Washington (CNN) - A new national poll suggests a two-way battle between Mitt Romney and Newt Gingrich for the top spot in the race for the GOP presidential nomination, with Herman Cain close behind.
According to a USA Today/Gallup survey released Monday morning, 20% of Republicans and independents who lean towards the GOP say they are backing Romney, the former Massachusetts governor who's making his second bid for the White House, for their party's nomination. Nineteen percent support Gingrich, the former House Speaker who's been rising in the polls over the past month after his campaign hit rock bottom in the early summer. Romney's one-point margin over Gingrich is well within the poll's sampling error.
Programming note: GOP presidential candidates face off at 8 p.m. ET Tuesday, November 22, in the CNN Republican National Security Debate in Washington, D.C.

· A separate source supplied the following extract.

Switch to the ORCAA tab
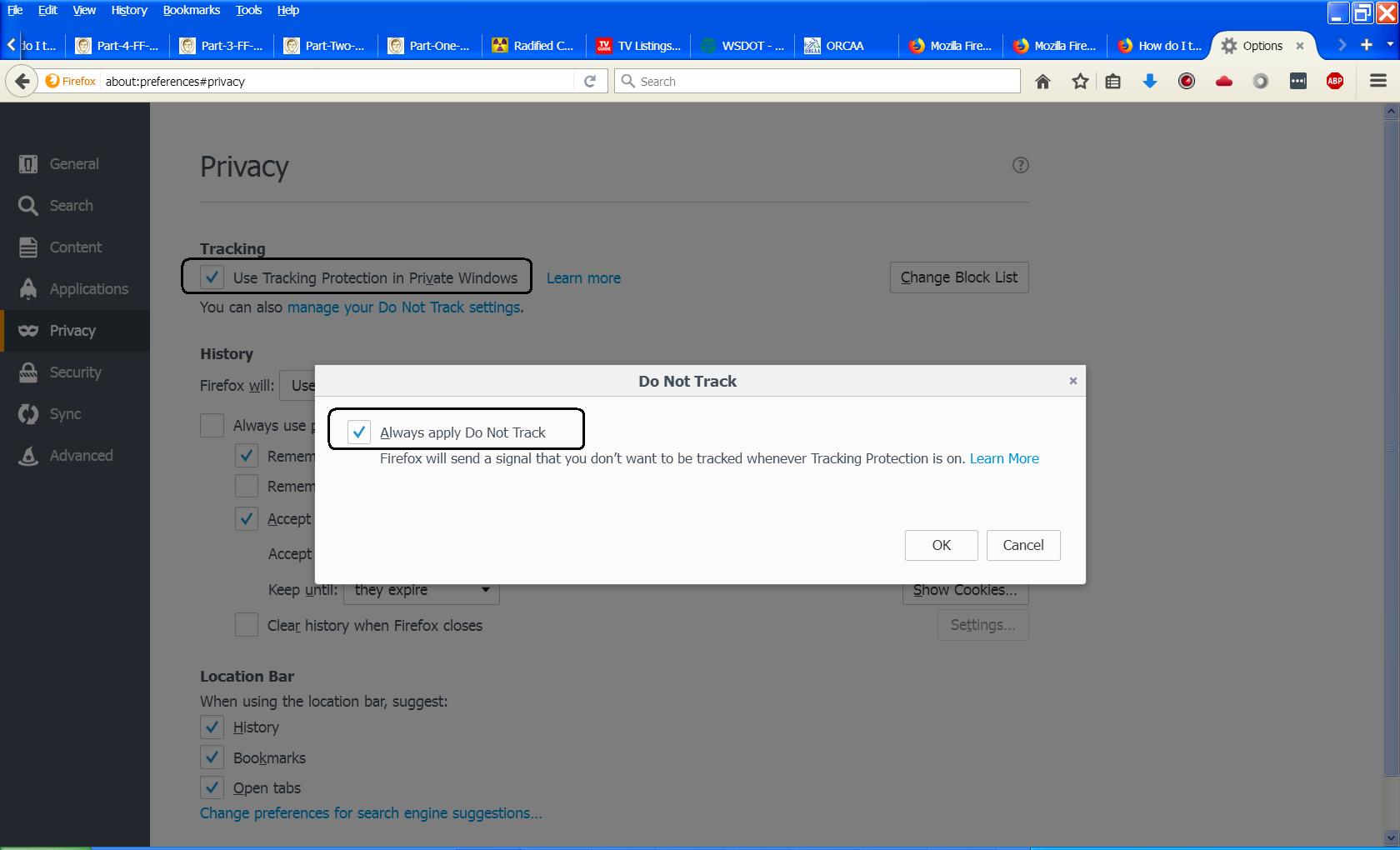This screenshot has height=850, width=1400. coord(845,46)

The survey indicates that 16% say that they are likely to support Cain for the nomination. The businessman, former Godfather's Pizza CEO and radio talk show host has seen his numbers slightly slip over the past three weeks due to a controversy over sexual harassment allegations. Rep. Ron Paul, who's making his third run for the presidency, is at 10%, Texas Gov. Rick Perry is at 8% and Rep. Michele Bachmann of Minnesota is at 5% in the poll. Former Utah Gov. and former ambassador to China Jon Huntsman and former Sen. Rick Santorum of Pennsylvania are each at 1% with nearly one in five saying they are not sure who they'll support.

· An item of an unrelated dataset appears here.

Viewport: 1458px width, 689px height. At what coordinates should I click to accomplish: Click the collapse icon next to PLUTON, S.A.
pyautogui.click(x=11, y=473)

The poll indicates that among self-described conservative Republicans and independents who lean towards the GOP, Gingrich is on top at 23%, followed by Romney at 20% and Cain at 18%. Among self-described moderates or liberals, Romney is on top at 20%, followed by Cain and Gingrich each at 12%.
The USA Today/Gallup poll was conducted Nov. 13-17, with 1,062 adult Americans, including 946 Republicans and independents who lean towards the GOP, questioned by telephone. The survey's sampling error for questions of the GOP horserace is plus or minus four percentage points.